New Methods for Audio Matching
The patent-pending method SoundPatrol uses to determine the source audio files that AI-generated audio uses is called “neural fingerprinting.” Current widely used fingerprinting models look for exact audio sample matches in music to determine if a copyrighted material was used, but since AI doesn’t generally create exact copies, SoundPatrol “employs neural embeddings that capture and analyze musical semantics in order to identify the influence of original human-created music in fully or partly AI-generated music content,” according to the lab in a press release.

Neural Embeddings
If that’s confusing, it’s because “neural embeddings” aren’t exactly the thoughts of an AI music model, but instead they are numbers assigned to different musical patterns. For a very basic explanation, words, chords, melodies, and other musical elements are given a corresponding number, and SoundPatrol’s model identifies which numbers it can find in a given AI-generated track to see how much an AI-generated track’s numbers line up with those in a copyrighted track.

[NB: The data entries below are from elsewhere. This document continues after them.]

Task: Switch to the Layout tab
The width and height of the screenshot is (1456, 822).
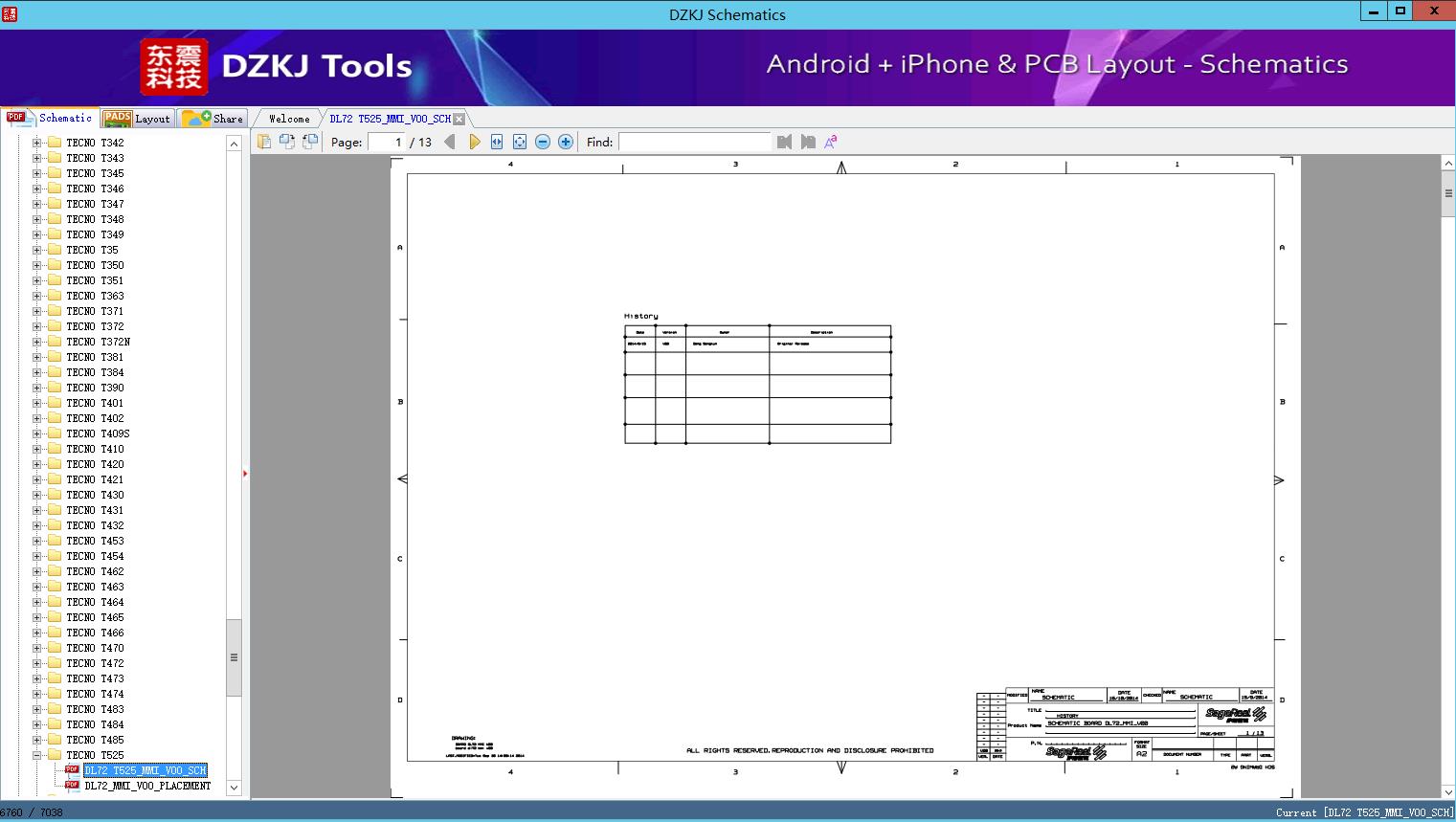Action: pyautogui.click(x=139, y=119)

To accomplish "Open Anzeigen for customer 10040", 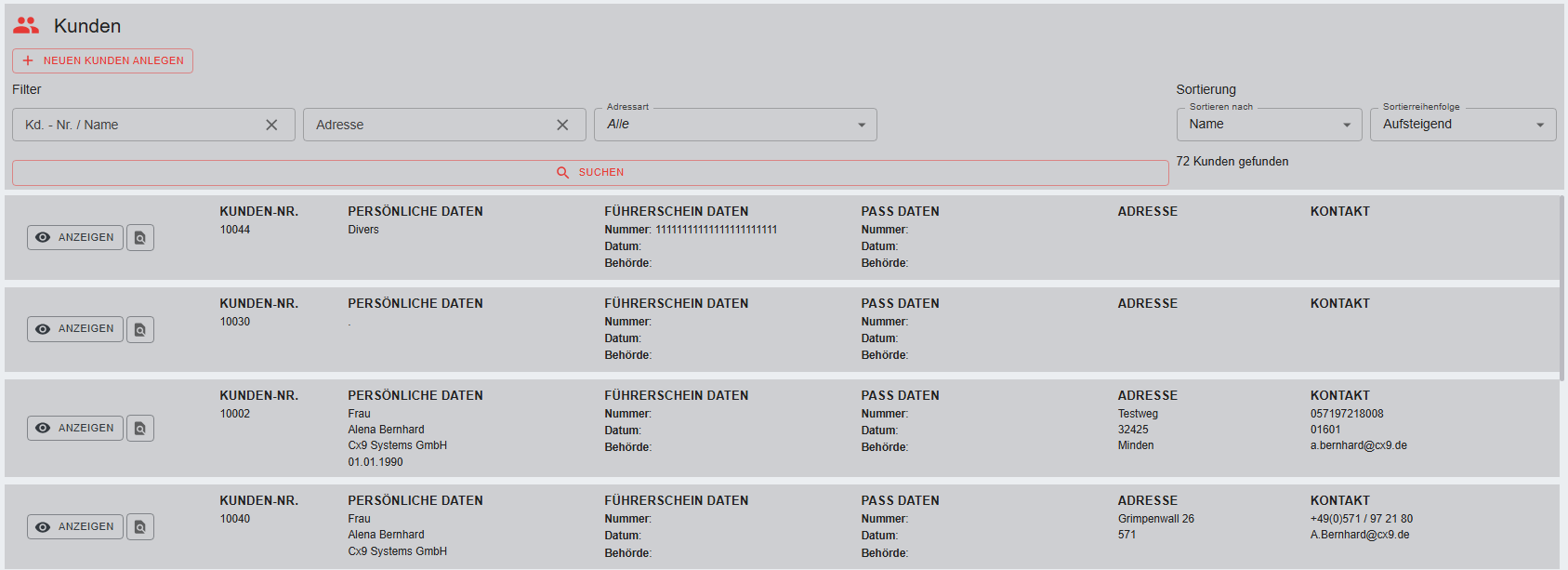I will [x=75, y=527].
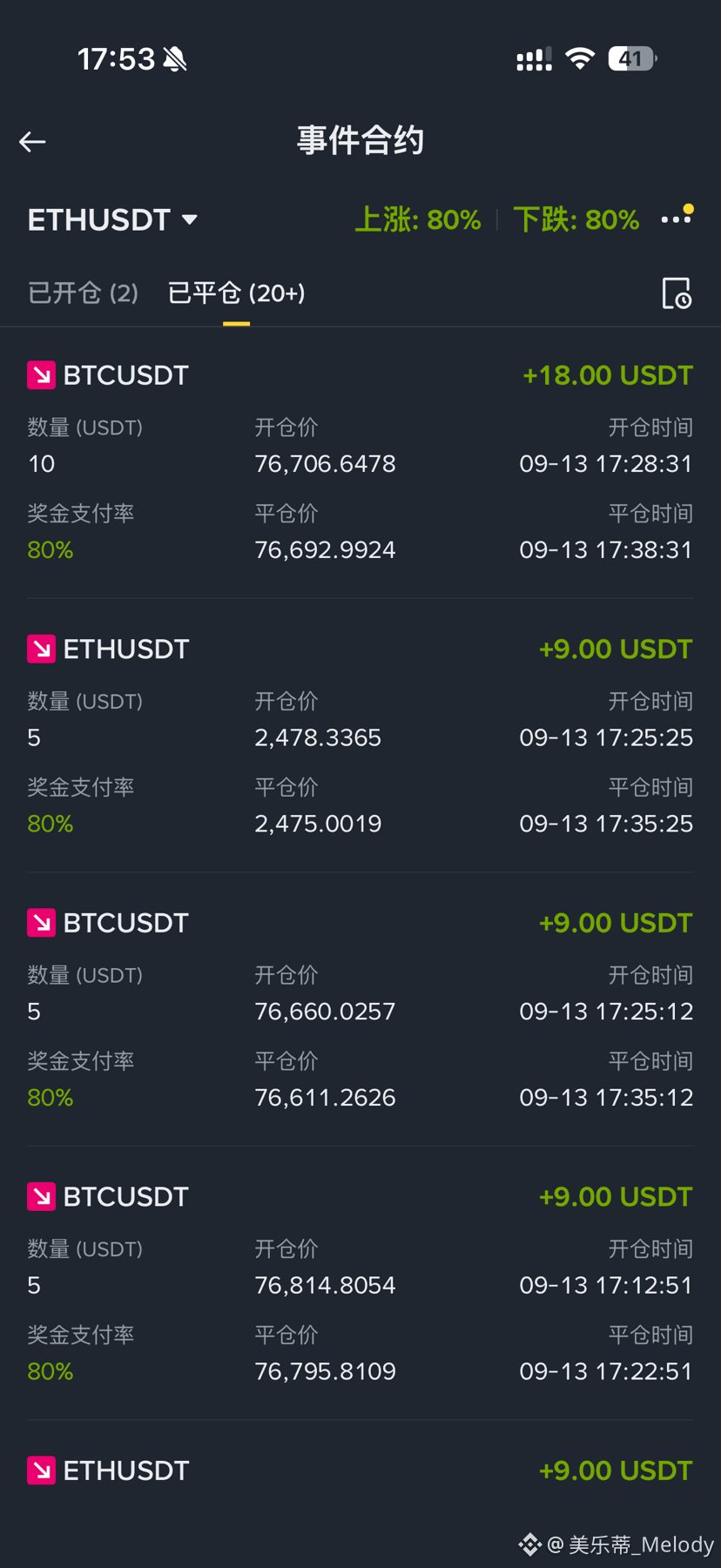Image resolution: width=721 pixels, height=1568 pixels.
Task: Open the ETHUSDT +9.00 USDT trade at 17:25:25
Action: (x=360, y=736)
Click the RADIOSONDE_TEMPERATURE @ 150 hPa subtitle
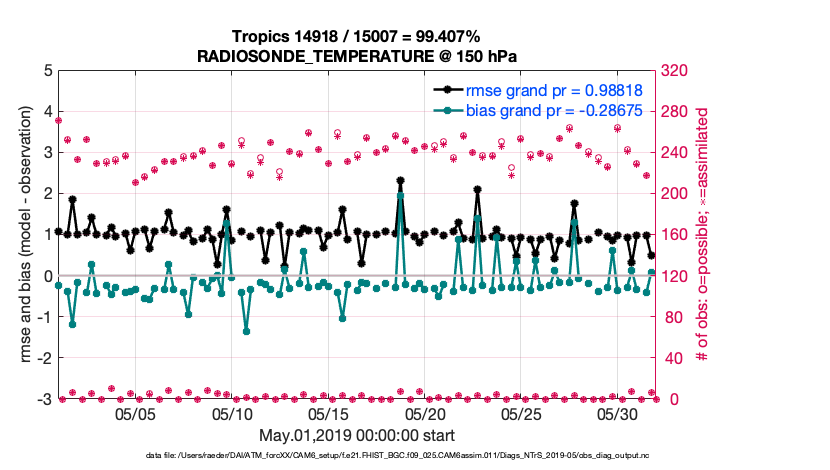 click(x=358, y=55)
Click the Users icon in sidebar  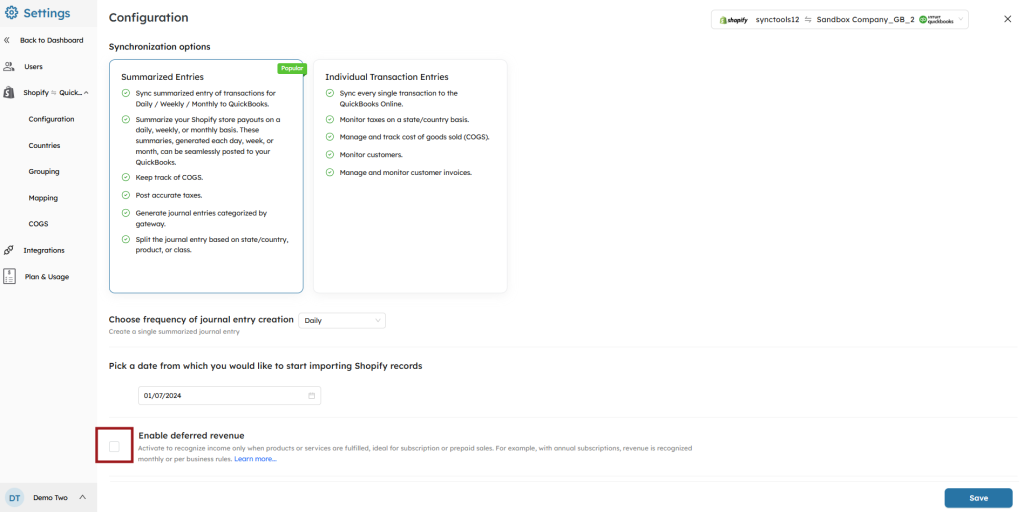(x=9, y=66)
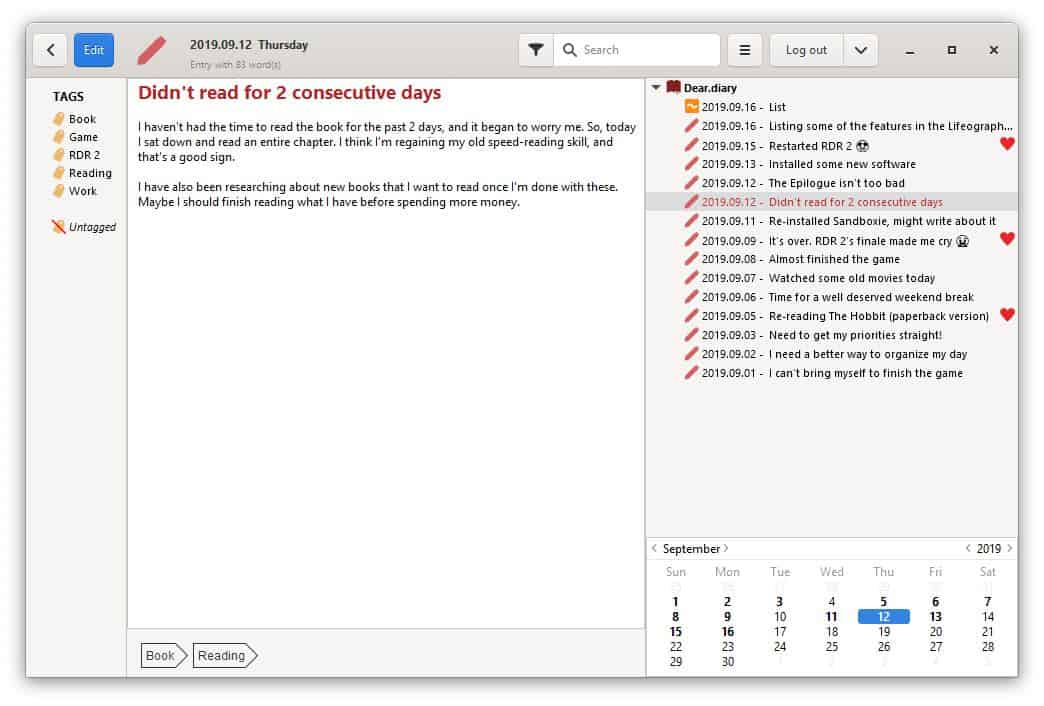Click the search magnifier icon

[569, 49]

SoundPatrol as a Legal Tool
The music giants’ new collaboration with the lab, co-founded by Creative Arts Agency executive Michael Ovitz and linguist Walter De Brouwer, comes amidst the labels’ legal battle against AI music platforms Udio and Suno. Universal and Sony allege that these platforms have pirated their copyrighted music to train AI to make derivative tracks. “We’re committed to navigating this developing landscape by protecting [artists’] work while also exploring the innovative potential of these technologies,” said Dennis Cooker, Sony Music’s President of Global Digital Business. “Our collaboration with SoundPatrol is about respecting artists’ rights to build a sustainable and equitable ecosystem for everyone.”